Many people may think that it’s absolutely no issue to be gay and to be a part of the LGBTQIA+ community, and that are no problems anymore, and I’m thankful for those people and all the allies who think that. But there are still a lot of people who definitely don’t think that way, and a lot of LGBTQIA+ people who are a lot less fortunate than me who will be struggling, so the campaign continues.

My Pride celebrations now are quite different to when I was younger. In the past, I attended many different marches and festivals to fly the Pride flag, and although I don’t necessarily do that so much now, I’m always happy to see people continuing to do so to support the cause.

These days, I like to put my voice to Pride in a professional capacity, so the fact that we’re able to sit and have this conversation together is brilliant. If this shows support to employees within the Vesta group (and even further afield) who perhaps aren’t in a position at the moment where they want to speak out, then I’m proud to do so.

What can organisations do to promote a positive and healthy environment for colleagues who are LGBTQIA+?

It depends on a few factors, including the size of the company, demographics, attitudes etc., but I think one of the most important steps is raising awareness, advocating support and open dialogue, and encouraging inclusive policies in the workplace. In my own experience, both MCR Systems and Vesta Software Group do this very positively.

Just showing support, not necessarily even saying anything, can mean a lot. Ultimately, we need people to continue to champion the cause and get behind it, in whatever form or capacity possible. I love being able to walk down the high street or go on LinkedIn and see businesses using the Pride flags in some shape or form – whether it’s putting up window displays or adding the rainbow colours to their logos, or even issuing rainbow lanyards to employees to wear. I saw people wearing these lanyards on the train last week and it made me happy to see. It might not seem like a lot to some people, but it made me feel that the employer of those people was making a deliberate statement to show Pride. Others may choose to put out a public statement, which not only expresses support to the employees of that company, but also makes a much wider statement to all business partners and affiliates, and shows allegiance with minority groups far and wide.

Organisations could also look to introduce employee resource groups that promote inclusion and equality, deliver talks and presentations, or sign-up to support charities in the LGBTQIA+ space.

What’s something you’d like to say to members of the LGBTQIA+ community?

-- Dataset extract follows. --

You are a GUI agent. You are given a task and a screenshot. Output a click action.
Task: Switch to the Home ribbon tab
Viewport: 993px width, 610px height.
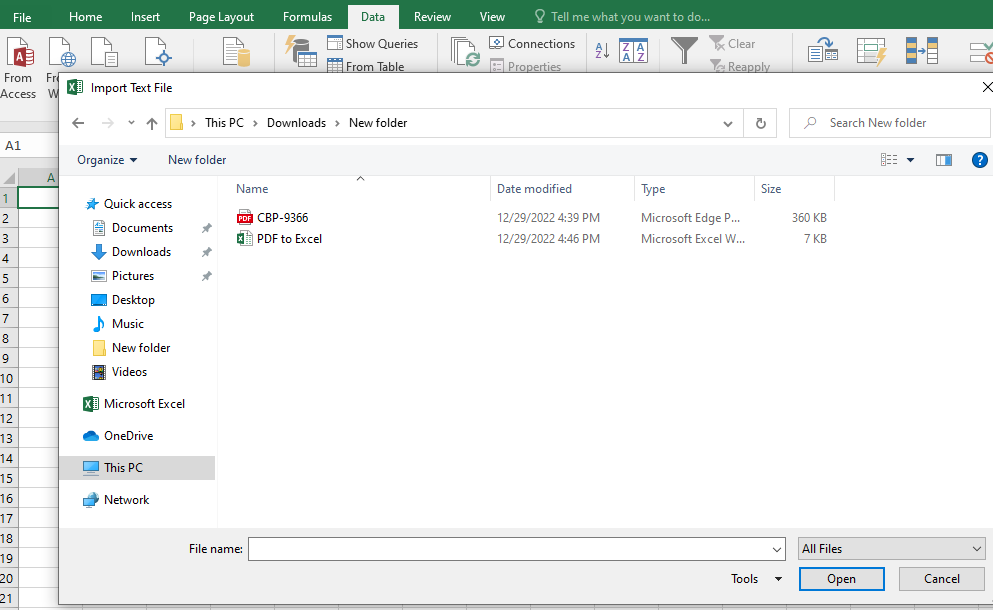click(85, 16)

When I get philosophical, I think about the fact that we’re only here on this planet for a finite amount of time, and wouldn’t it be nice if we lived to be 90 years old for example? That’s what I’ve got my heart set on! So if you’re only here for 90 years, how many hundreds of thousands of years were here before you? And how many more years will continue to roll on when you’re not here anymore?  For those 90 years that we’re here, it’s just a drop in the ocean, so in other words – make the most of your time. Find what makes you tick, find what makes you feel fulfilled, and try to make it count. And most importantly… be authentic, be yourself, and be happy.